Saat sengaja dicari sulit didapatkan, giliran tak dinanti malah datang sendiri. Imajinasi memang sulit dimengerti, seperti hatiku? Ah, bisa jadi.
Baru saja aku sedikit lega usai berbaikan dengan Mama, kini memoriku malah merambat pada hal-hal yang sebetulnya enggan diingat. Namun, tak bisa dipungkiri kenangan sepahit apa pun telah jadi bagian dari hidupku. Diinginkan atau tidak, akan tetap ada dan terpatri dalam memori.
Apalagi mengenai salah seorang paling berharga bagi kita, seketika pena dan buku yang kupegang terabaikan. Pikiran seakan membawaku mundur melintas dimensi waktu, kembali ke 5 tahun silam, tepat saat tahun pertama SMP-ku.
Badan Mama merosot hingga membentur lantai. Ia menengadah dan menatap langit-langit rumah seperti orang linglung. Tak ada suara omelannya yang selalu panjang lebar. Sebagaimana ia menegurku atau Hidan saat berbuat salah. Tidak ada wajah merah padam dengan napas tersengal menahan amarah yang membuncah. Yang ada hanya raut resah, ketakutan, putus asa, dan kegamangan di wajahnya. Gawai jadul-nya terhempas bebas seiring tangan yang melunglai.

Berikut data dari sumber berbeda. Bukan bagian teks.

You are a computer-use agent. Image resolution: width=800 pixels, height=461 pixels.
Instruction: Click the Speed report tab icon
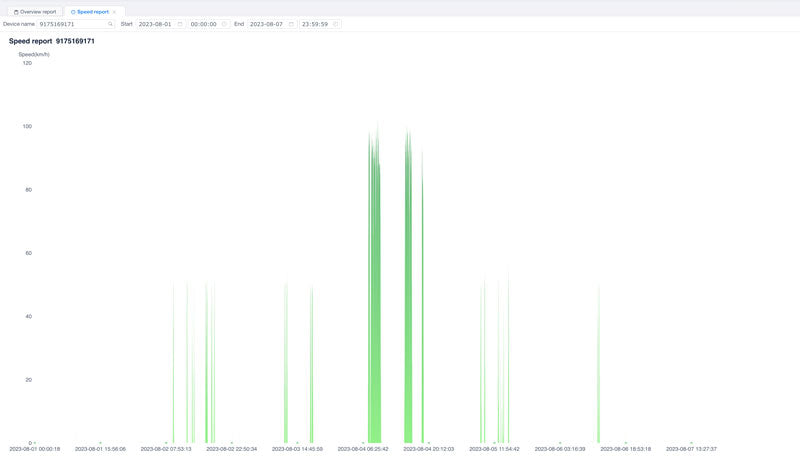pyautogui.click(x=73, y=11)
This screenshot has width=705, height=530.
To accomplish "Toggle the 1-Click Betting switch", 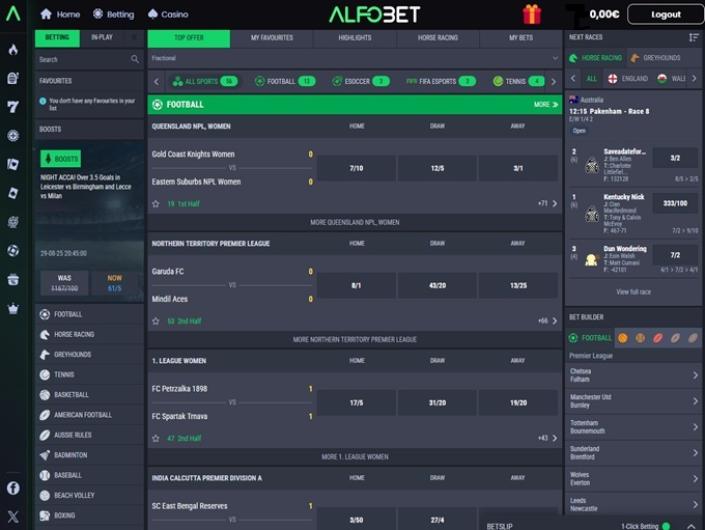I will coord(666,525).
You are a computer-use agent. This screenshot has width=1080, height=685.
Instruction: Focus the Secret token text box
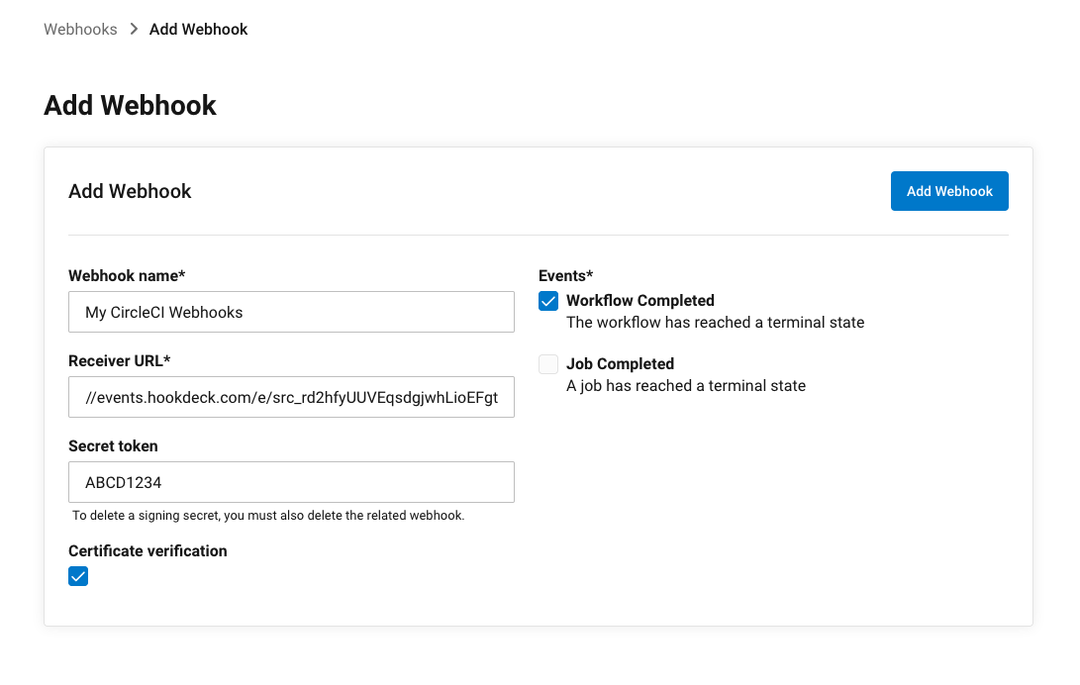(290, 481)
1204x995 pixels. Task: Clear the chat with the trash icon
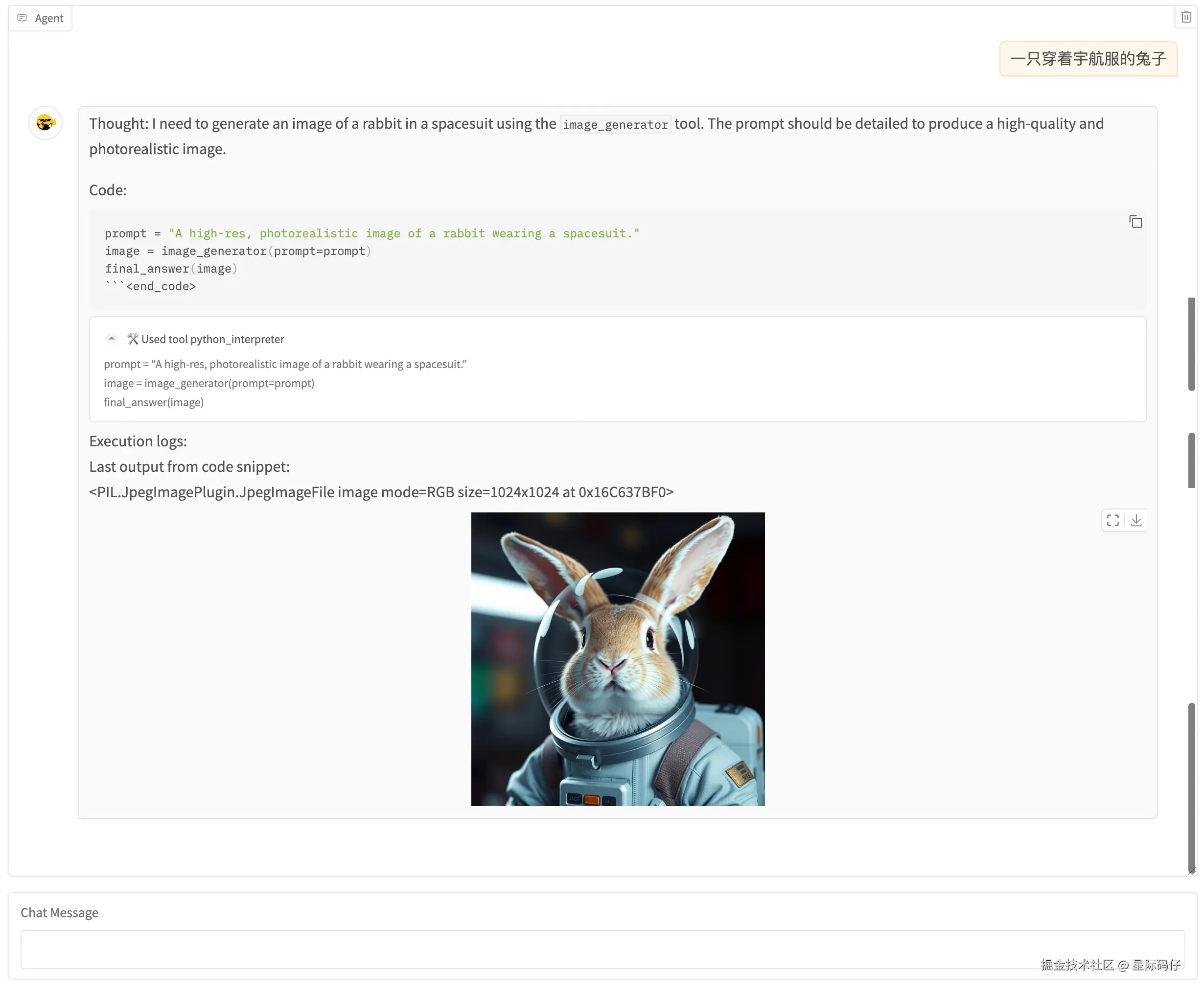click(x=1186, y=17)
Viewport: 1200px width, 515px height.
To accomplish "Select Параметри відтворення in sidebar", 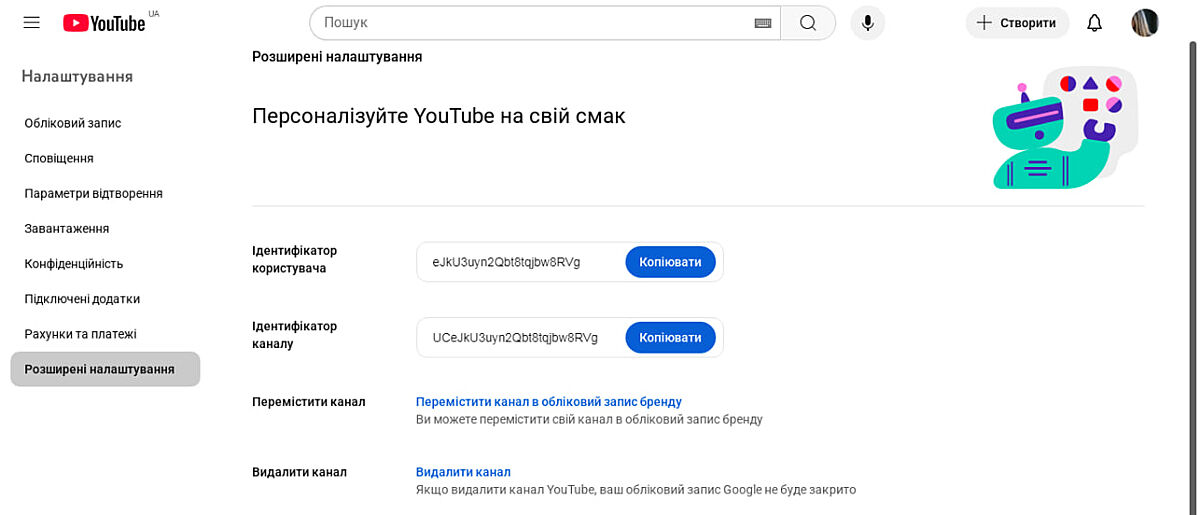I will pyautogui.click(x=93, y=193).
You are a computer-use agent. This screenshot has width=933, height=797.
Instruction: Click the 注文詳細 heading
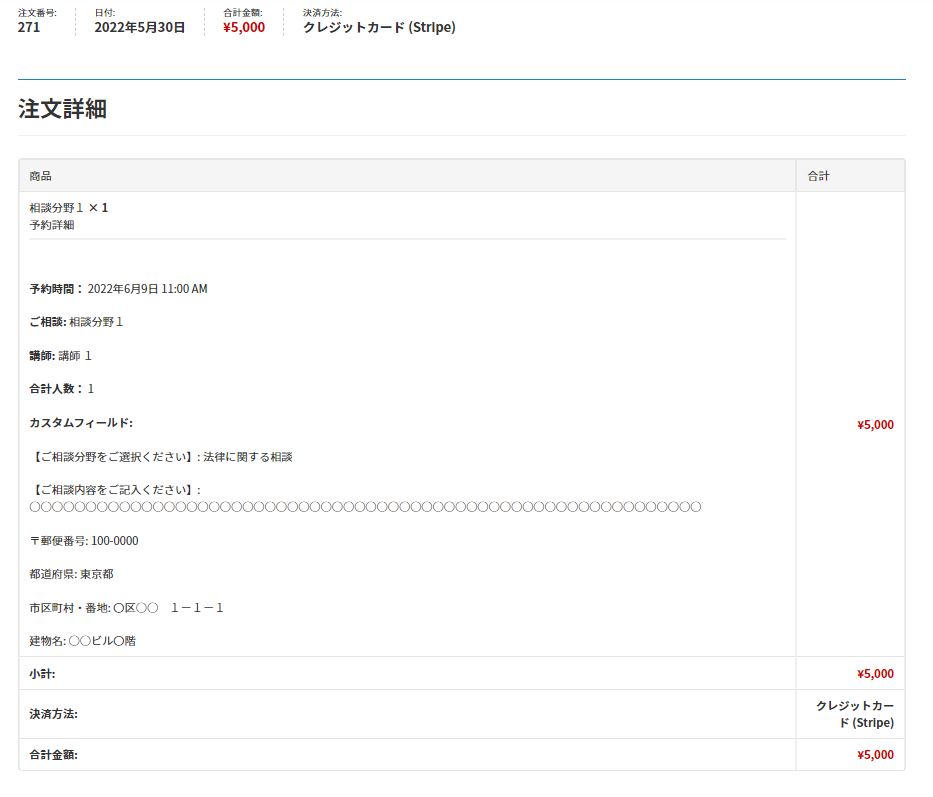[62, 109]
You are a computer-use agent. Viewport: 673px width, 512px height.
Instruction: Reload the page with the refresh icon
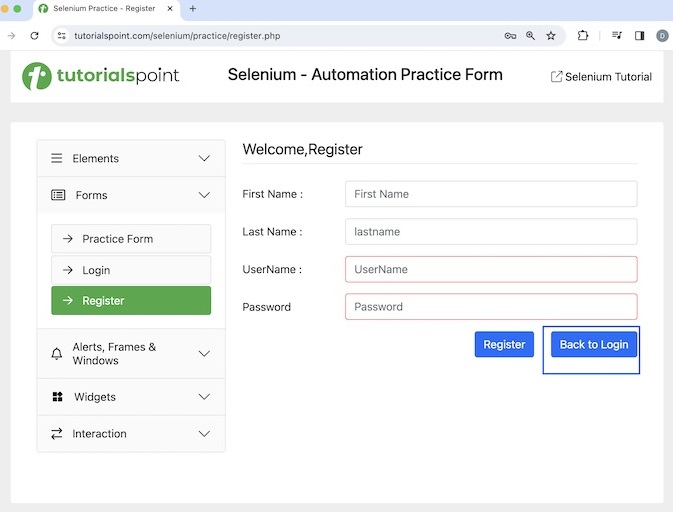click(x=35, y=35)
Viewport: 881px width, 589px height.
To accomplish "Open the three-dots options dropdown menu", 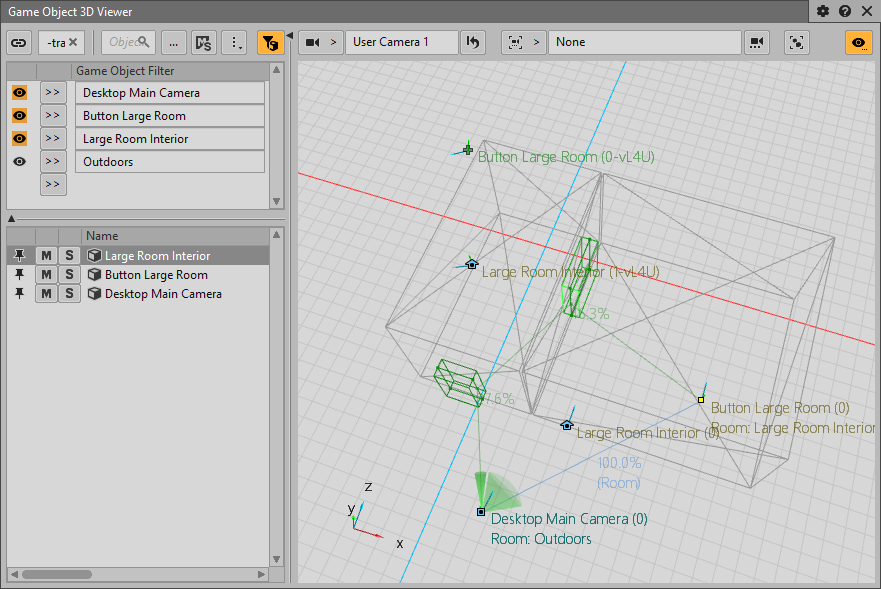I will (x=235, y=42).
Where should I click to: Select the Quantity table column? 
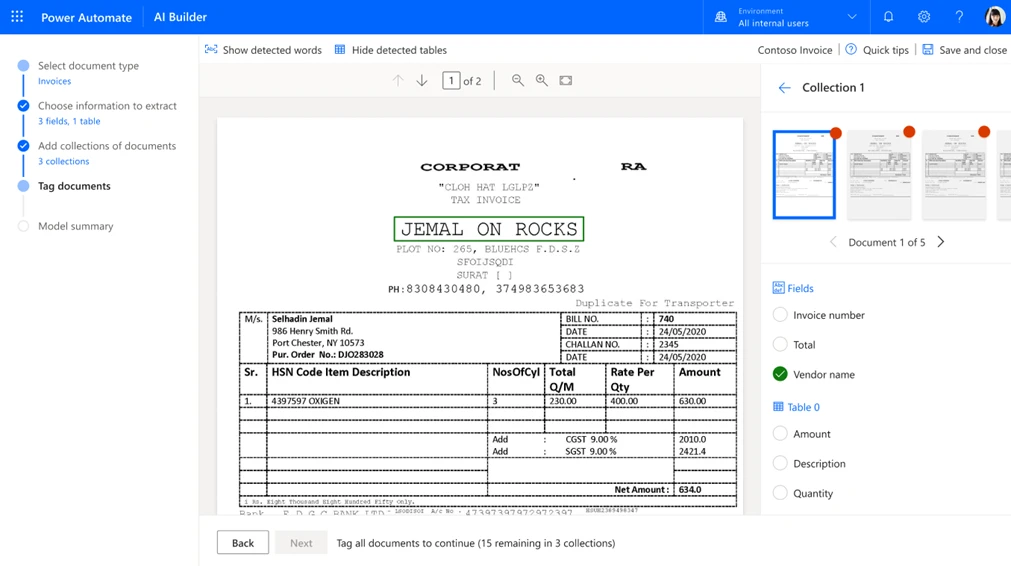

Aku dan Hidan yang tengah bercengkerama seketika memburu ke arah Mama. Kami bersipandang, tak mengerti apa yang terjadi, tetapi aku mulai mengira-ngira yang menelepon itulah penyebabnya.
“Ma, apa yang terjadi? Siapa yang nelepon?” tanyaku sambil berusaha membantu Mama untuk berdiri.
Hidan pun turut membantu menuntun Mama tanpa banyak bertanya.
Setelah Mama duduk di kursi, aku berlari mengambil air mineral. “Ma, minum dulu.” Kuraih tangannya, tetapi masih tak direspons. Pikiran Mama entah berkelana ke mana. Hingga aku pun mendekatkan gelas ke bibir beliau.
Seakan disadarkan oleh air yang sedikit menyentuh bibir Mama, ia mengerjap. Menatap sendu padaku, lalu menurut untuk meneguk air.
“Mama, baik-baik aja, kan?” Aku meletakkan gelas, lalu mengusap jemari beliau.
Mama mulai berkaca-kaca, tak ada sepatah pun kata yang terucap. Aku dan Hidan masih menanti jawaban dengan resah.
“Papa kalian,” katanya seiring sebulir bening yang lolos di pipi.
“Papa kenapa, Ma?” Segala pikiran buruk memberondong kepalaku tanpa ampun.
Hidan pun turut betanya, “Ma, ada apa?”
“Papa kalian kecelakaan,” lirih Mama sambil terisak.
Seketika itu, punggungku terhempas ke sandaran kursi. Ingin menampiknya dan berharap itu adalah mimpi.
Hidan yang tengah berdiri pun menatap Mama dengan raut tak percaya. Namun, penjelasan Mama selanjutnya menguatkan. Kecelakaan itu ialah kebenaran.
Demi Tuhan, aku menyesal. Kenapa tak bisa mencegah Papa untuk tidak berangkat kerja hari ini. Bahkan saat Mama terang-terangan melarang dan sekarang firasat Mama yang diabaikan Papa pun terbukti. Bagaimana kalau Papa .... Tuhan, tolong jangan ambil nyawa Papa secepat ini.
Hingga saat kami sampai depan IGD, aku tak sanggup membendung air mata. Segala ketegaran yang mati-matian kutunjukkan demi menguatkan Mama malah menjadi senjata yang menikam ulu hati. Terlebih melihat keadaan Papa amat kritis.